地震発生から1時間以内に毎分1,200件のツイートが投稿、24時間で「地震」を含むツイートが24万6,075件。サーバーダウンはなかった。

トラウマ的なできごとには「書く」ということで健康が増進する。筆記療法とも言うそうで、つぶやきはそれにあたるのではないか。

特定の検索キーワードを含むツイートを30秒おきに検索・収集するソフトで、TTTというのがある。不安を表すツイートが多い、911の場合は、怒りに関するものが多かった。

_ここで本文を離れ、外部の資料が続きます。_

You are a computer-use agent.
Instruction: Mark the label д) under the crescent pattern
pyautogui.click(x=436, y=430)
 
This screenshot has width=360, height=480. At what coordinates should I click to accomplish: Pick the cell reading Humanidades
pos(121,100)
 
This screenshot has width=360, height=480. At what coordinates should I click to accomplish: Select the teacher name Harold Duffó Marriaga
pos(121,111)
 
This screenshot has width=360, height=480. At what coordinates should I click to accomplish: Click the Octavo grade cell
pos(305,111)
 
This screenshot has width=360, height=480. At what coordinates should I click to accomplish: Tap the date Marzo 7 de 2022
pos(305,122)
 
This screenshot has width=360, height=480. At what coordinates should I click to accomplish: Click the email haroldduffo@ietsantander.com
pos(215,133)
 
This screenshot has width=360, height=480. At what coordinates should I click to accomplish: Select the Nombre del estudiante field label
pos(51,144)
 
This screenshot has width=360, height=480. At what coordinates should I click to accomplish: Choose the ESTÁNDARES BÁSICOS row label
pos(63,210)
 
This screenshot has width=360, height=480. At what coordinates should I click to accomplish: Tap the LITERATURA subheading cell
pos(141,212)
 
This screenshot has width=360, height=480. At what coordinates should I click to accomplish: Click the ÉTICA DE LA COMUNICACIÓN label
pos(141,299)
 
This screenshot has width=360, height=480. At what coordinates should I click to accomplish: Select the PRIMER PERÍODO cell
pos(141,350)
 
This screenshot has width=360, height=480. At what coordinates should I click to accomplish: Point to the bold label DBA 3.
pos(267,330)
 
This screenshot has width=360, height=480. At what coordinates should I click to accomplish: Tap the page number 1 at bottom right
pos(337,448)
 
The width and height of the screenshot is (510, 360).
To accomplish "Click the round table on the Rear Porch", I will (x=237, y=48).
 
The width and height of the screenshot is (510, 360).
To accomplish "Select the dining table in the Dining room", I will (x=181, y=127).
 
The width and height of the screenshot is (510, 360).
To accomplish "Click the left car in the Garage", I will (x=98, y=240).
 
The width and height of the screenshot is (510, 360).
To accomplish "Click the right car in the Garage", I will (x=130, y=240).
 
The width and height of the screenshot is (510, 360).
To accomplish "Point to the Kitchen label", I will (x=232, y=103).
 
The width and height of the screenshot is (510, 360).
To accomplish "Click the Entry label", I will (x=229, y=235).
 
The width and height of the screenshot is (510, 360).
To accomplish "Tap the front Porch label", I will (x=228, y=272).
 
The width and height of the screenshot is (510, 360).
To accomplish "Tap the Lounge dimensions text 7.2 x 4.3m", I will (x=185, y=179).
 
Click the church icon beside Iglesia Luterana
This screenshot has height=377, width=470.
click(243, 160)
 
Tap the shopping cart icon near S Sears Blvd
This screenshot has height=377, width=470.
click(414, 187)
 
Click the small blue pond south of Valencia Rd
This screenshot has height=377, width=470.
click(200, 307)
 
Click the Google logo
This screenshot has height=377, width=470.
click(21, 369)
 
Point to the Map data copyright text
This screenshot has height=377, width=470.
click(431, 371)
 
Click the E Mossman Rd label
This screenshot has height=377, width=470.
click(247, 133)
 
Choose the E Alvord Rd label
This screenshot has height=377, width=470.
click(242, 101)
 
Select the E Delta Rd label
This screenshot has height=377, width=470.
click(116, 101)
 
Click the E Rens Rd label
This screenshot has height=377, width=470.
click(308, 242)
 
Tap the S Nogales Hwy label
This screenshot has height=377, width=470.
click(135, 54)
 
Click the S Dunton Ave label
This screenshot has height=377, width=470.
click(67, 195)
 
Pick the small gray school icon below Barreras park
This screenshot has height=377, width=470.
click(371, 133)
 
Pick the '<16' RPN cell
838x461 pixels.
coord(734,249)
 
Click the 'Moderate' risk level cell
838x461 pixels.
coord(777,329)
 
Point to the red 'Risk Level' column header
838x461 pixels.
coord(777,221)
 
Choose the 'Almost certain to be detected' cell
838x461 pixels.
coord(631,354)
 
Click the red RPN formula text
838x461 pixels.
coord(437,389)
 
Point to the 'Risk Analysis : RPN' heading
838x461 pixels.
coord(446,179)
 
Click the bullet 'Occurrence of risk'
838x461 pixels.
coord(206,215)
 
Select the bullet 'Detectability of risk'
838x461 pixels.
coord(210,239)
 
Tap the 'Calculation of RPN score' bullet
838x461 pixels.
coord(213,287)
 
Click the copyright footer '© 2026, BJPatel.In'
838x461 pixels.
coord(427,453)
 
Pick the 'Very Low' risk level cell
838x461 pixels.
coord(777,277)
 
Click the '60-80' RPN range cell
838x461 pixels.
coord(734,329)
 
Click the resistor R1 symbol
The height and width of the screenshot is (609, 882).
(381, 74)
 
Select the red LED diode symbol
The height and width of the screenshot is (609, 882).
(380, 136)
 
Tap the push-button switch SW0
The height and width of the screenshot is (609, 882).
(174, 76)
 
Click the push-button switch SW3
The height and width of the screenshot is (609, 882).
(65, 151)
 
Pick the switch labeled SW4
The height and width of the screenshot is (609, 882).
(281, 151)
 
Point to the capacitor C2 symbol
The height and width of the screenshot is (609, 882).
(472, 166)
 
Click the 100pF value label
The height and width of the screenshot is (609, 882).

オフラインケータイ−通信不能下での携帯電話機による情報収集交換技術−

下記のように、通信不能なケータイをどうやって活用するか。

  • 電子貼り紙「パッシブRFID」の利用。電子マネーですでに実用化されている。
  • 自律測位。端末単体で測位計算をし、情報収集する。
  • アナログFMやワンセグ。

災害に強いネットワークに向けた研究開発

ルーチングなどの仕組みの観点ではなく、基盤設備(ハード)に目を向けたはなし。伸縮性のある管などを使用する。アンテナを小さくする、など。

将来の災害に備えた新たな情報通信技術体系

災害直後3時間の情報通信コンテンツは

  1. 見たことや起こったことの個人による放送型報告
  2. 安否確認などの個人コミュニケーション
  3. 公共情報への能動的アクセス
  4. 公共情報への受動的アクセス

に分けられる。これに足しては、1はSNS、2はSMS、3はHTTP、4はワンセグなど、同報型のパケット通信で実現された。結局のところ、放送網、キャリア、インターネットインフラ全てに対して対策が必要だ。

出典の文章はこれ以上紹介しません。